Fig. 2 Effects of GL, GA, MT, OMT, SAB, SI and DEX on the bile flow over 120 min at 36 h after ANIT administration in rats. (Bar 1: control; Bar 2: ANIT alone; Bar 3: GL + ANIT; Bar 4: GA + ANIT; Bar 5: MT + ANIT; Bar 6: OMT + ANIT; Bar 7: SAB + ANIT; Bar 8: SI + ANIT; Bar 9: DEX + ANIT). Data are mean ± S.D. n = 4. The accumulation of bile flow extremely suppressed by ANIT was significantly ameliorated by a two-day treatment with GL, GA, MT and DEX. # p < 0.05, ## p < 0.01 compared with the rats receiving ANIT alone.

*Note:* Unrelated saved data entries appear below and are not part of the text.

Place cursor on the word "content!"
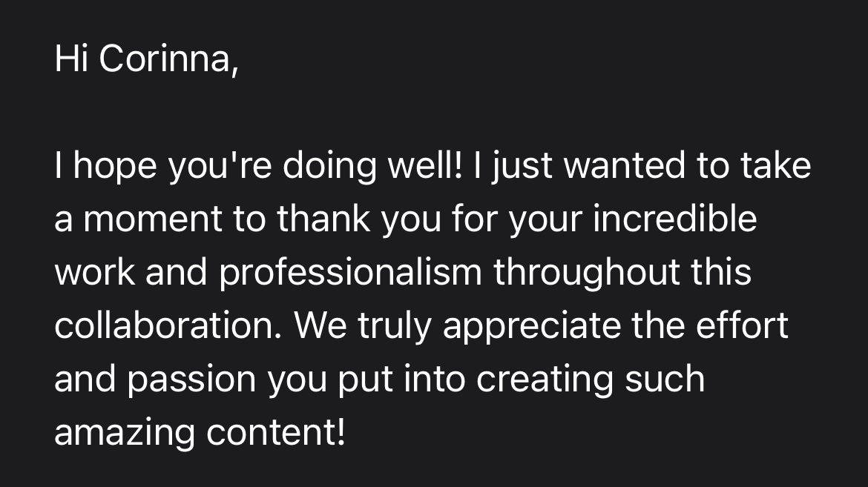This screenshot has width=868, height=487. 276,434
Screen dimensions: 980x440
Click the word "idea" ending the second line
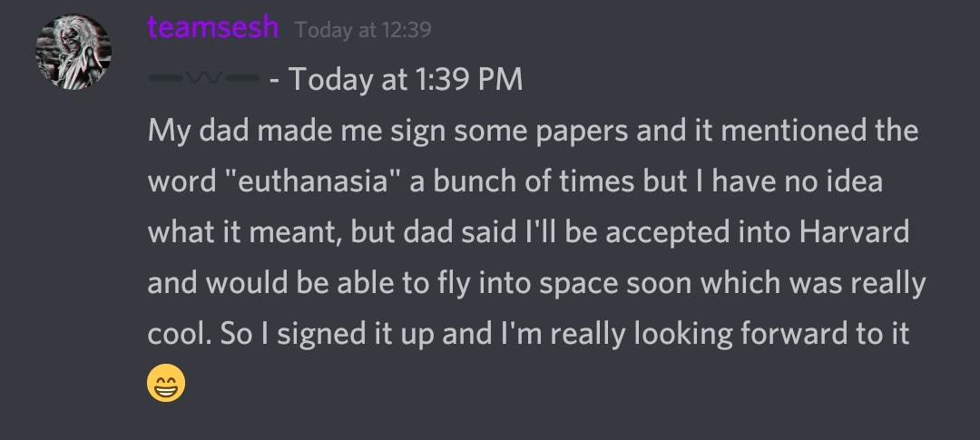click(x=854, y=181)
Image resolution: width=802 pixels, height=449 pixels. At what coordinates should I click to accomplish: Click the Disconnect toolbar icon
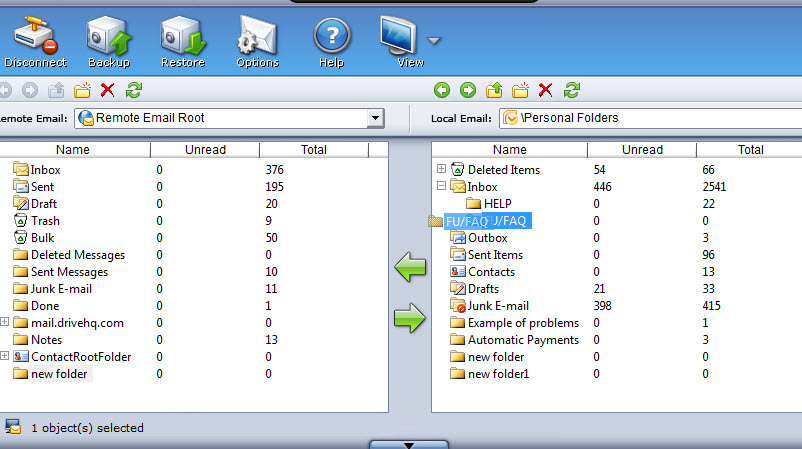click(x=35, y=40)
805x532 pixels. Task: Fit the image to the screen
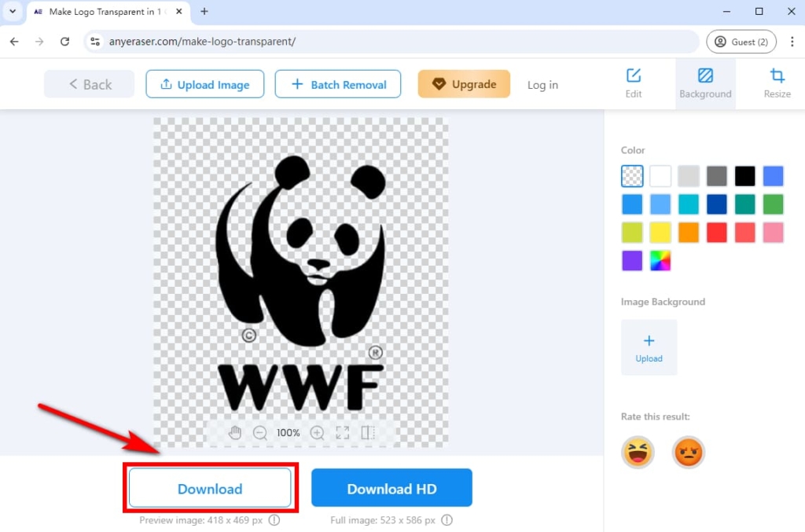342,432
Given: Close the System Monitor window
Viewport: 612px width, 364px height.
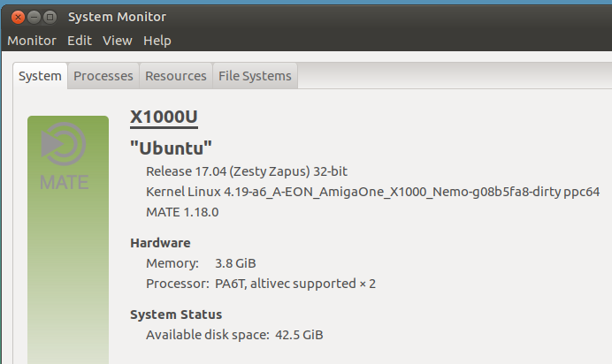Looking at the screenshot, I should click(17, 17).
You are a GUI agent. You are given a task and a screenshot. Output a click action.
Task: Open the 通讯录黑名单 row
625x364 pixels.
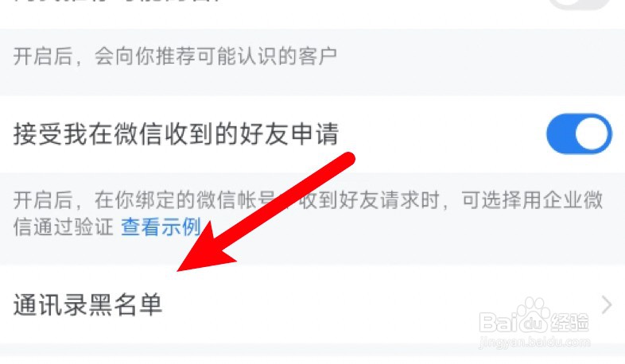point(313,304)
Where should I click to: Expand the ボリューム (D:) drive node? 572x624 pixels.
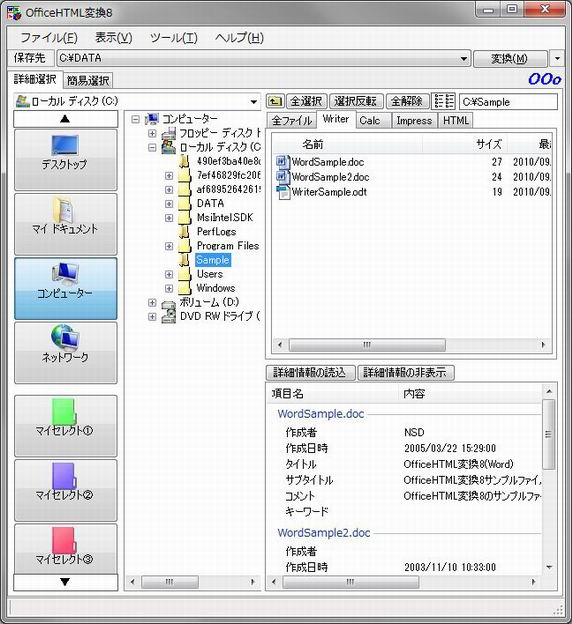(152, 302)
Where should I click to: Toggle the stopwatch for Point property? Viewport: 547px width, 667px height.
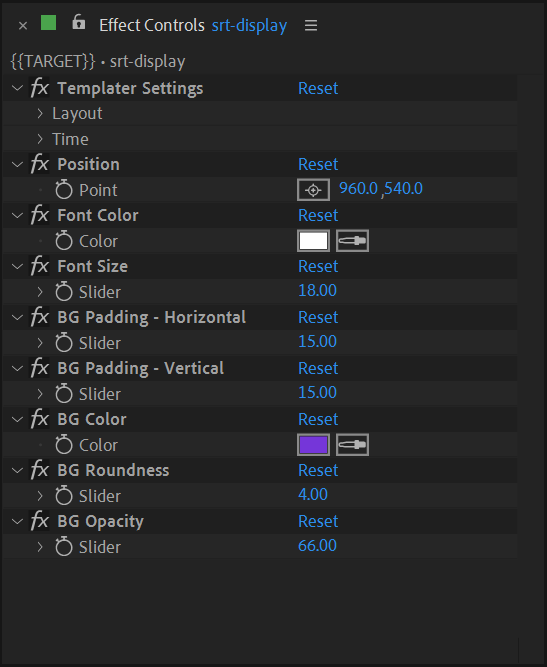point(64,189)
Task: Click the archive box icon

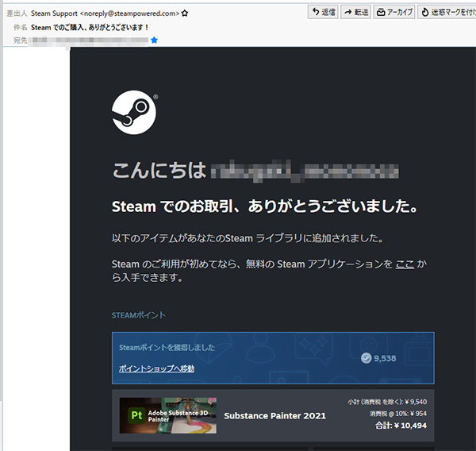Action: [x=382, y=12]
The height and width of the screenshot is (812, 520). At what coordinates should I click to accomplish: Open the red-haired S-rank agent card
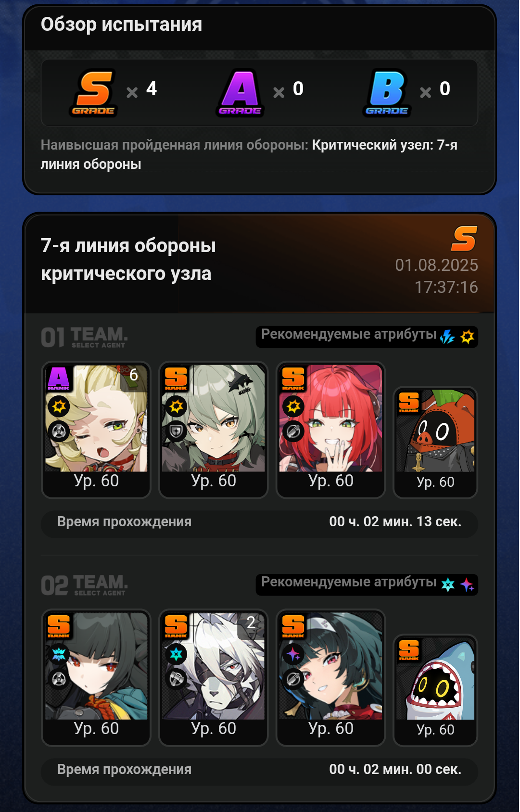point(331,430)
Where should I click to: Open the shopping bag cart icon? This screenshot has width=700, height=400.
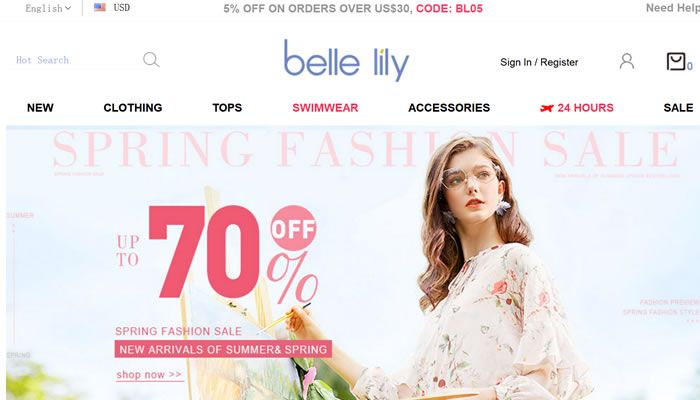point(676,61)
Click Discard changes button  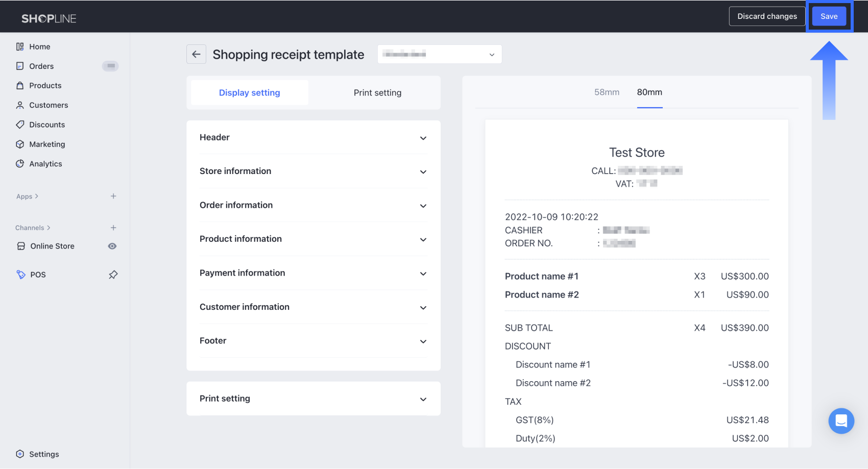click(767, 16)
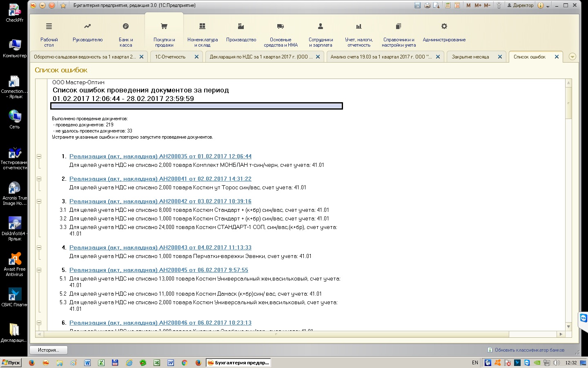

Fig. 3 Effects of GL, GA, MT, OMT, SAB, SI and DEX on the accumulative bile excretion of KPG over 120 min following the i. v. injection of 20 mg/kg KP, 36 h after ANIT administration in rats. (Bar 1: control; Bar 2: ANIT alone; Bar 3: GL+ANIT; Bar 4: GA + ANIT; Bar 5: MT + ANIT; Bar 6: OMT + ANIT; Bar 7: SAB + ANIT; Bar 8: SI + ANIT; Bar 9: DEX + ANIT). Data are mean ± S.D. n = 4. The accumulation of bile excretion of KPG nearly completely inhibited by ANIT was significantly ameliorated by a two-day treatment with GL, GA, MT and DEX. # p < 0.05, ## p < 0.01 compared with the rats receiving ANIT alone.

Fig. 4 The accumulative bile excretion of KPG over 120 min in different treatment groups. Data of groups administrated with a two-day treatment of OMT, SAB and SI was similar to that of the ANIT alone group (data not show). n = 4. Error bars are omitted for clarity.